Amanda-Users

Re: invalid compressed data--crc error and other corruption on disk files

2005-02-18 11:36:49
Subject: Re: invalid compressed data--crc error and other corruption on disk files
From: Eric Siegerman <erics AT telepres DOT com>
To: amanda mailing list <amanda-users AT amanda DOT org>
Date: Fri, 18 Feb 2005 11:30:04 -0500
On Fri, Feb 18, 2005 at 11:36:46AM +0000, Thomas Charles Robinson wrote:
> [an excellently clear, concise, and complete [1] problem report
> -- thank you! -- which included the following:]
>
> gzip: stdin: invalid compressed data--crc error

All of tar's varied complaints appear to stem from corrupt input,
which in turn is adequately explained by this message.

Thus, either gzip or hardware looks like the culprit.  RAM is a
good place to look, especially considering that the data being
backed up all resides on the Amanda server; you're giving that
box quite a workout.  The disk and its bus (SCSI, IDE, etc.) are
possibilities too, but less likely IMO -- I'd expect the kernel
to detect and report the I/O errors in that case.

Not to completely rule out problems with Amanda itself -- I've
learned never to rule *anything* out where computers are
concerned (or humans for that matter :-/) -- but it seems
unlikely.

As for gtar, 1.13.25 is well regarded on this list.  'Nuff said,
until its input is known to be good.  (After all, even if,
hypothetically, tar were producing complete junk, gzip should be
able to compress and decompress that junk without reporting CRC
errors :-)

> gzip-1.3.3-9

... is a beta.  It might be worthwhile to try the latest released
version, 1.2.4.  From the web page, it looks as though that
version can't handle files over 2 GB, so you'll have to split up
any larger DLEs.  Or just disable them for the duration of the
test -- no loss; it's not as if you have usable backups of them
now :-( 

Another useful test would be to temporarily disable software
compression completely.  That should fairly quickly tell you
whether the corruption is occurring during gzipping (whether gzip
itself or hardware is the ultimate source of the problem).

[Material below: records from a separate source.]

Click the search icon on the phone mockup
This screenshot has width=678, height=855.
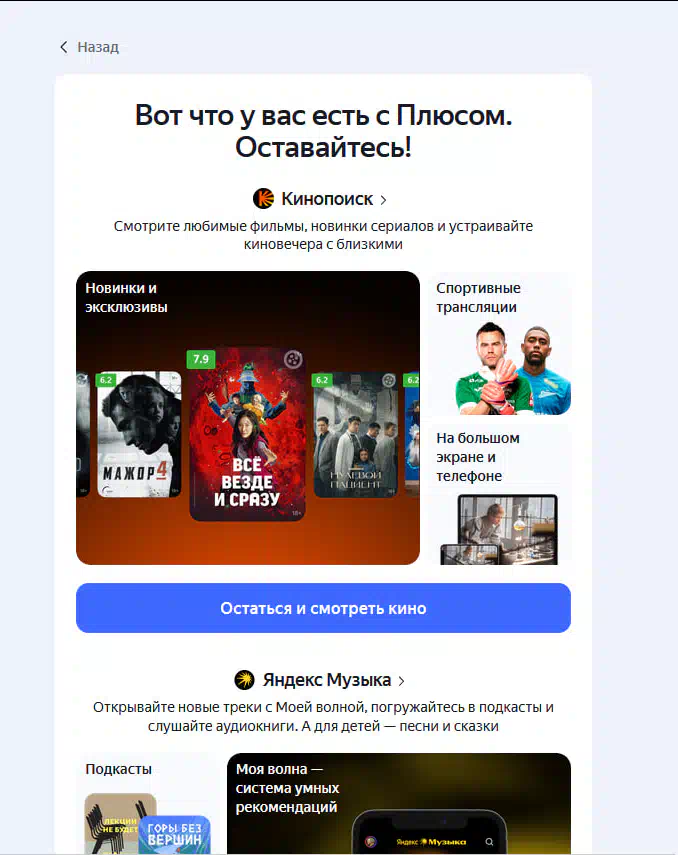click(489, 841)
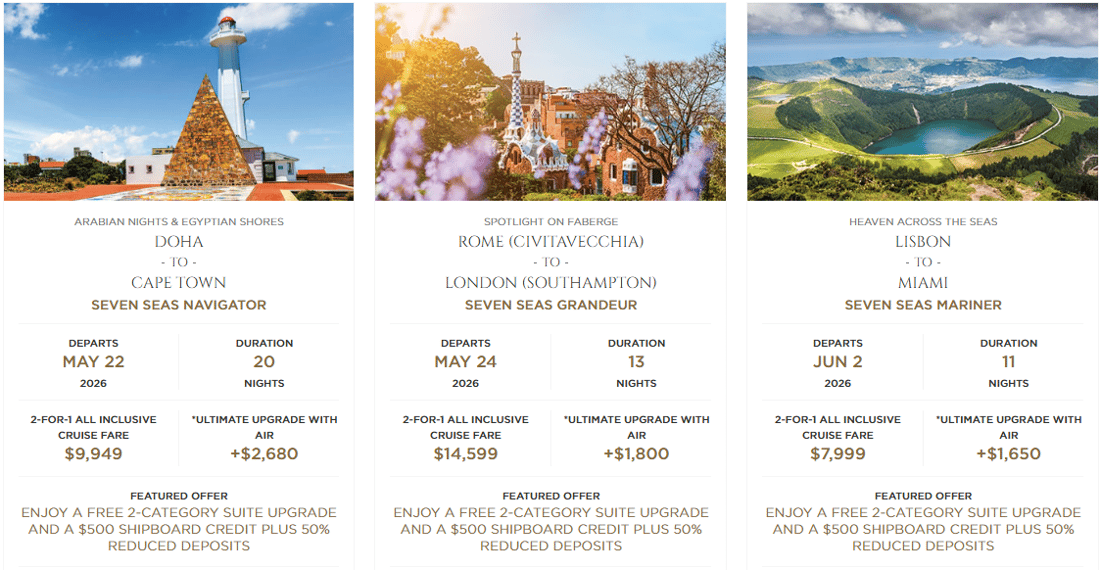
Task: Click the Heaven Across the Seas label
Action: [x=923, y=222]

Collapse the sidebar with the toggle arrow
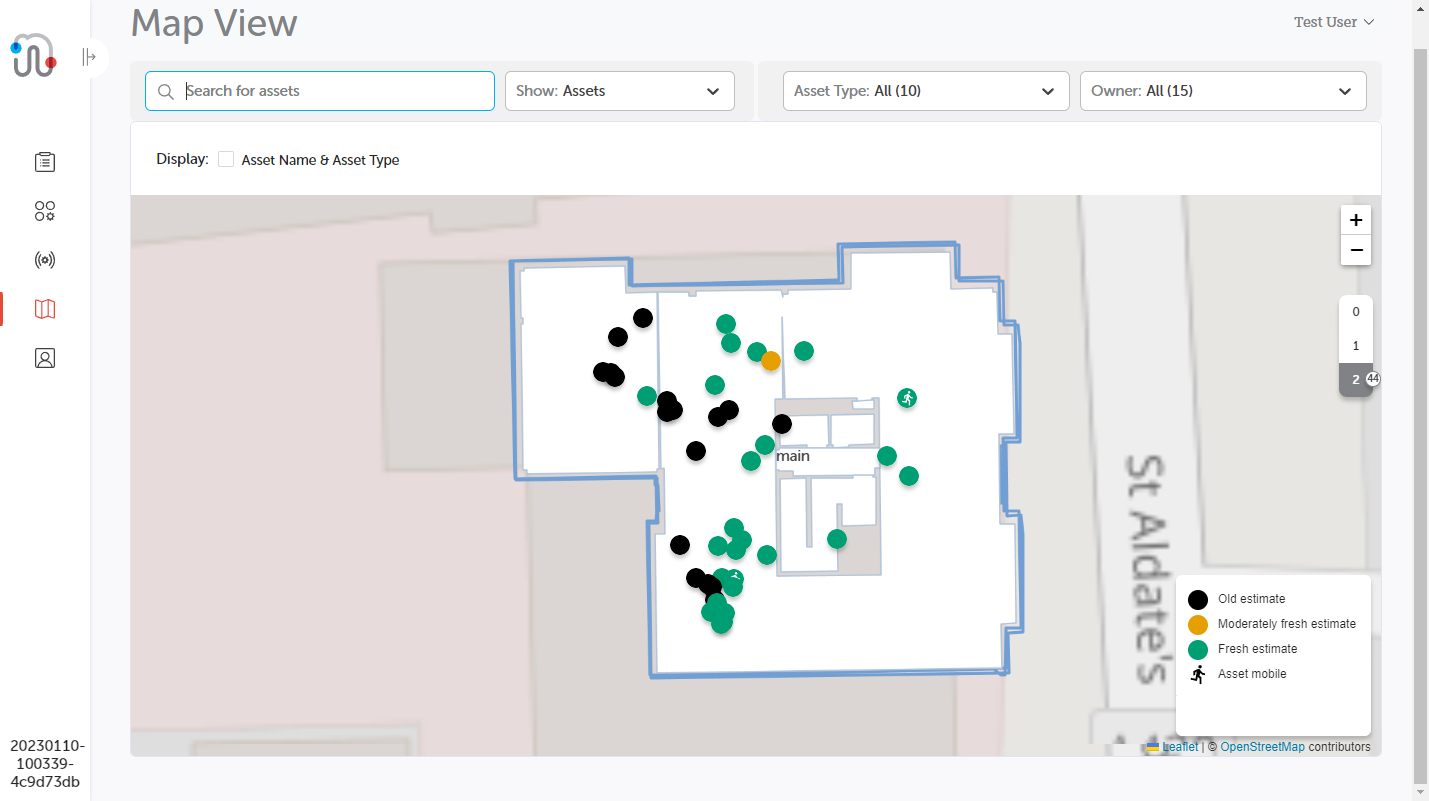(x=90, y=57)
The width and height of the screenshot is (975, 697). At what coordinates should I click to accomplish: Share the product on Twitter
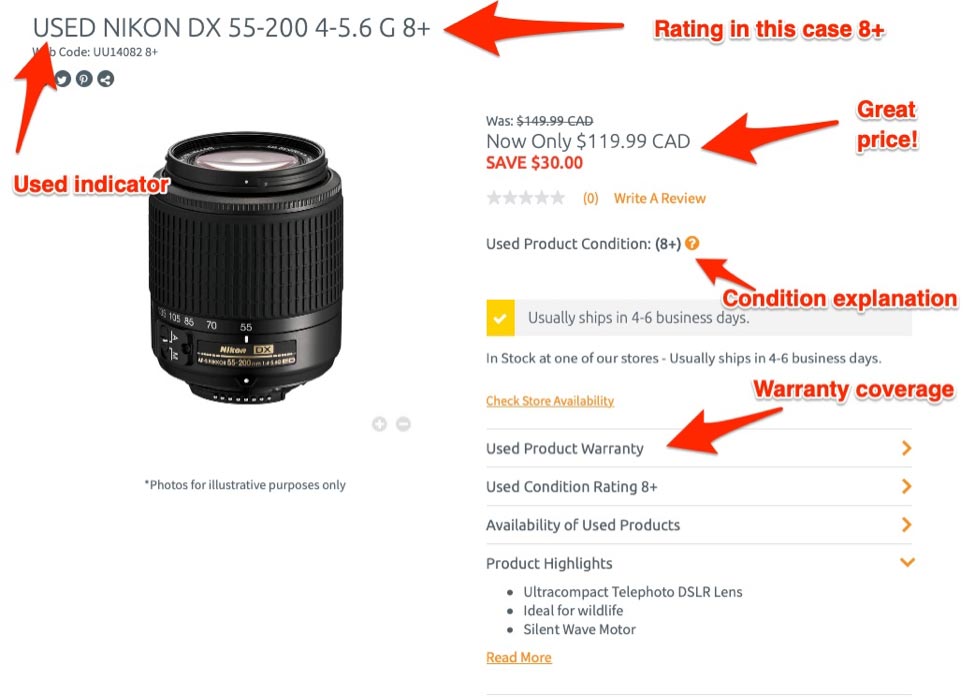63,79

> Lastly, I am currently using an nfs share for the holding disk but this
> was NOT being used previously and I was still getting the corruption
> mentioned.

Hmm, did you ever run with local holding disk, while explicitly
testing holding-disk files as you're doing now?  I.e. was there
ever a point where neither NFS nor the tape drive was in the
loop?  I'm wondering about the possibility that two independent
sources of data corruption -- NFS and the tape subsystem -- might
be confounding your attempts to isolate "the" problem.

--

|  | /\
|-_|/  >   Eric Siegerman, Toronto, Ont.        erics AT telepres DOT com
|  |  /
The animal that coils in a circle is the serpent; that's why so
many cults and myths of the serpent exist, because it's hard to
represent the return of the sun by the coiling of a hippopotamus.
        - Umberto Eco, "Foucault's Pendulum"